La discusión debe apoyarse en información, aunque también necesita criterio, porque no todo puede reducirse a una fórmula. Existen clientes nuevos que todavía no alcanzaron su potencial, relaciones estratégicas que requieren tiempo y cuentas que aportan prestigio o conocimiento, de manera que el desafío consiste en comprender por qué se sostiene cada vínculo y qué espera la empresa obtener de él.
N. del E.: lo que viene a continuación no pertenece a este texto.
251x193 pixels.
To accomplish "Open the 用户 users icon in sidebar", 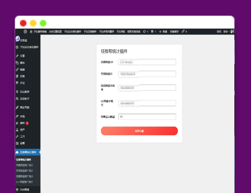I will [17, 130].
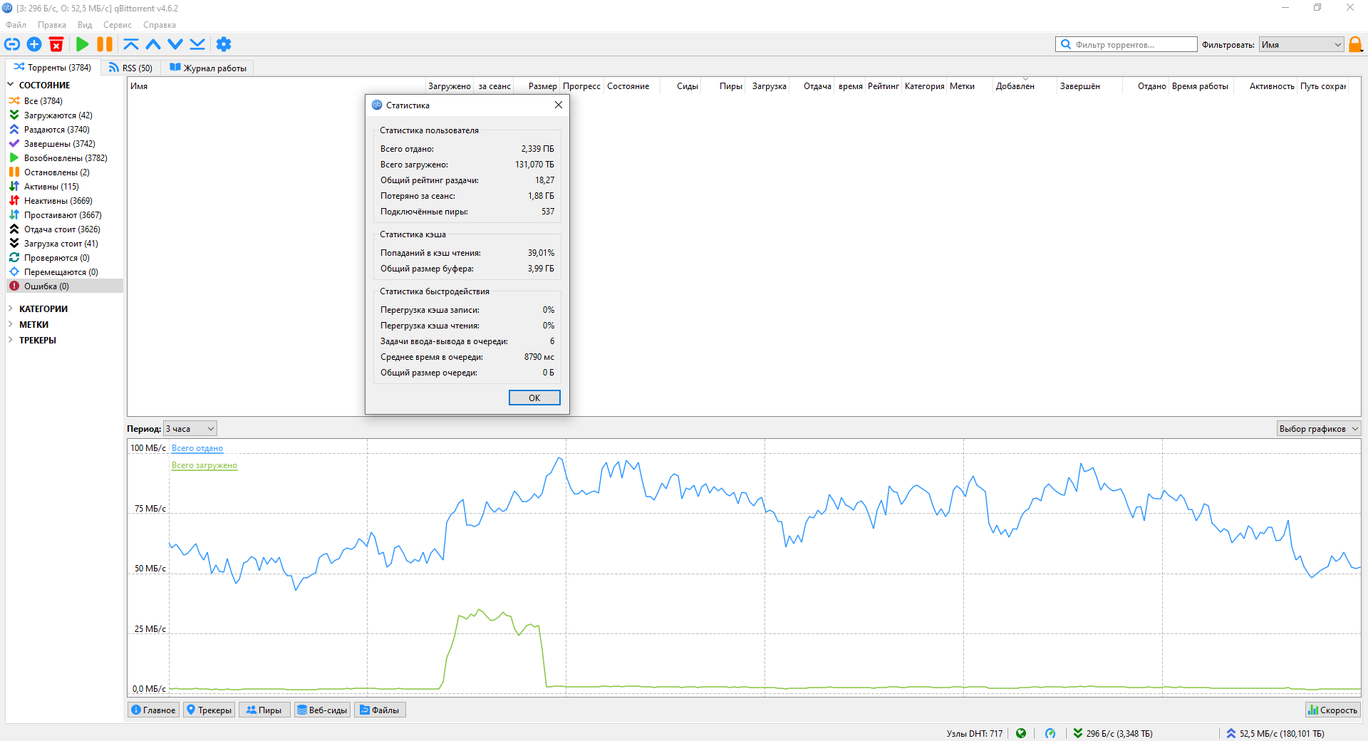Screen dimensions: 1368x741
Task: Click OK in the Статистика dialog
Action: (x=534, y=398)
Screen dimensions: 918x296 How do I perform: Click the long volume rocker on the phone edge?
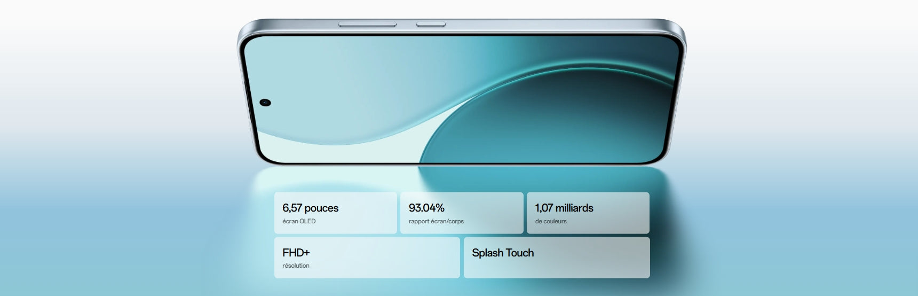[x=367, y=24]
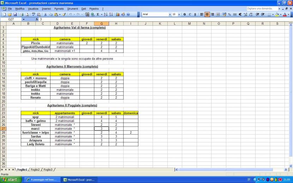293x183 pixels.
Task: Click the Windows Start button
Action: [x=10, y=179]
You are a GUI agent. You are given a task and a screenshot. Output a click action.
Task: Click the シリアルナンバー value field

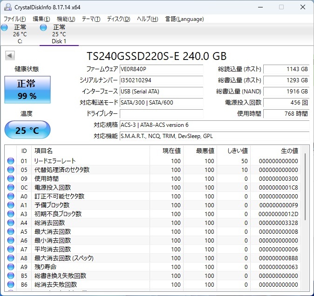tap(161, 80)

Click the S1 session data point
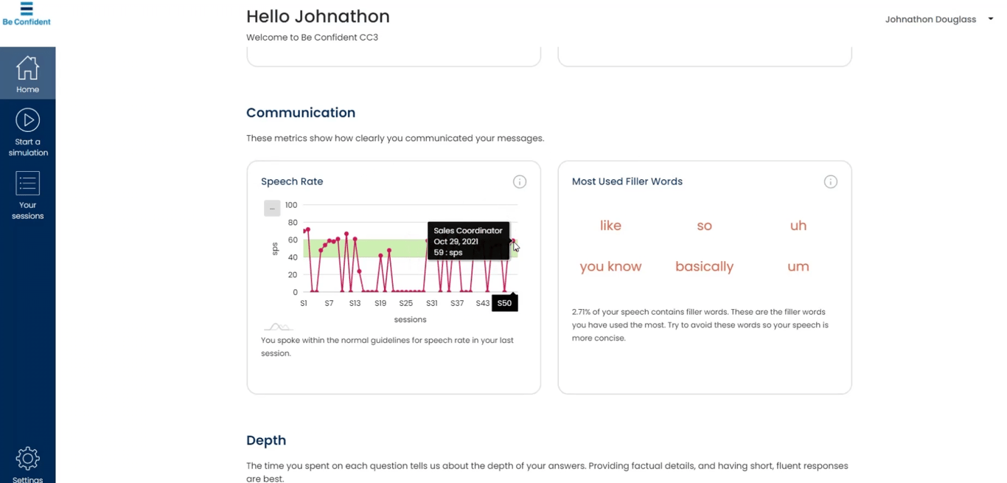coord(304,231)
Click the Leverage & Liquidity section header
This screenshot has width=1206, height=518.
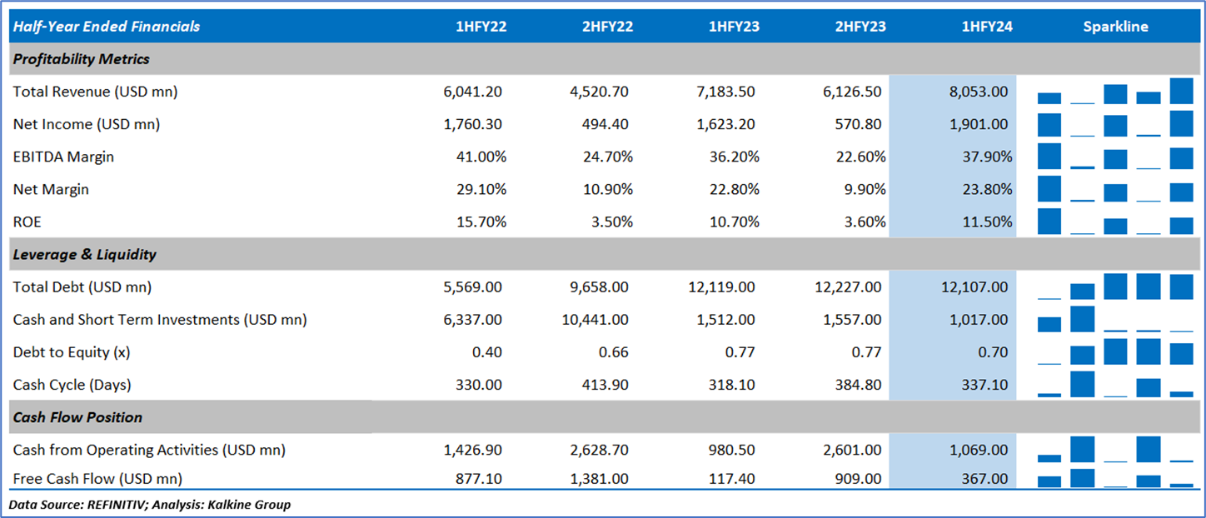click(85, 254)
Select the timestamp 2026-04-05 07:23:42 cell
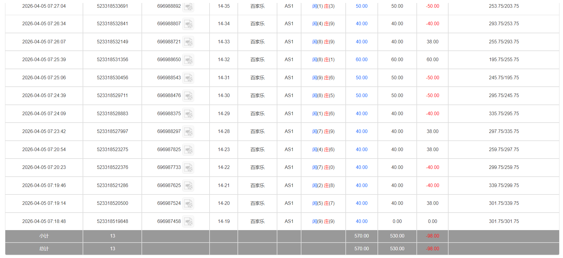563x258 pixels. (44, 132)
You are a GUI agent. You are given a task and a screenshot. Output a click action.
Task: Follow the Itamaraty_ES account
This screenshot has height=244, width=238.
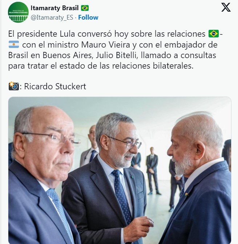[88, 17]
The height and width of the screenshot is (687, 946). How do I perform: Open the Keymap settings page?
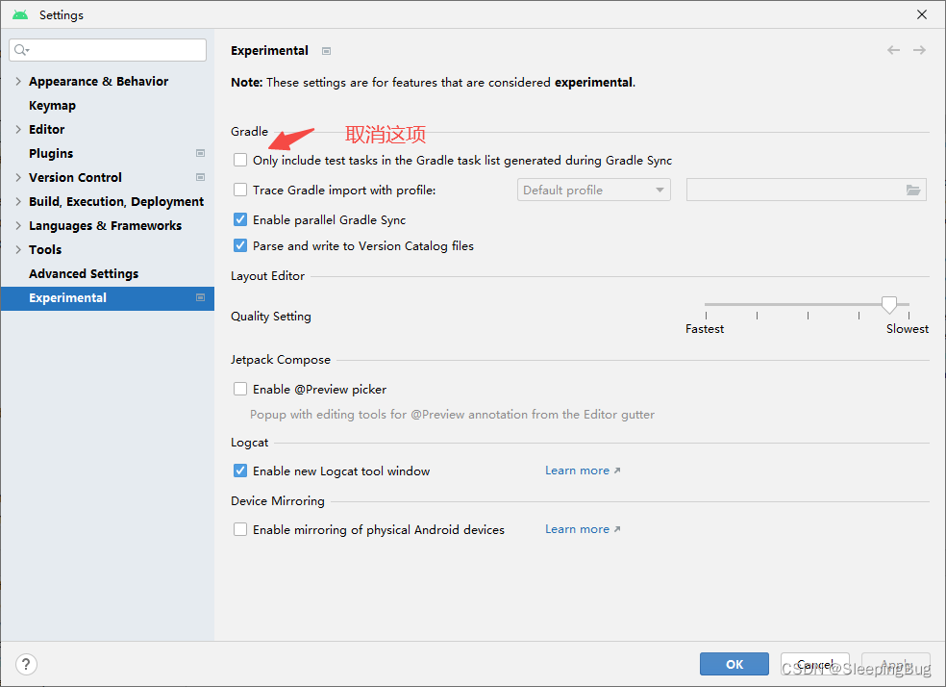point(52,105)
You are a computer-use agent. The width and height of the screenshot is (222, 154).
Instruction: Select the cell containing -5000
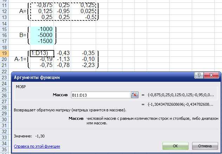42,35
Dejar de correr detrás de cualquier venta
Una pyme madura no es la que rechaza clientes, sino la que sabe qué negocios necesita para construir el futuro que desea, porque entiende que la cartera comercial no es una acumulación de nombres y facturas, sino una combinación de relaciones que condiciona la rentabilidad, la caja, la carga de trabajo y la calidad de vida de quienes integran la empresa. Tal vez no necesites más clientes, sino más clientes parecidos a los buenos, mejores condiciones para los complejos y menos dependencia de aquellos que concentran ventas sin aportar verdadera rentabilidad.
La próxima vez que revises tu cartera, no preguntes solamente cuánto compró cada uno, sino cuánto margen dejó, cuánto tiempo consumió, cómo pagó, qué problemas generó y qué posibilidades ofrece hacia adelante.
Porque el crecimiento no depende únicamente de vender más, sino, sobre todo, de aprender a venderles mejor a los clientes que realmente vale la pena servir.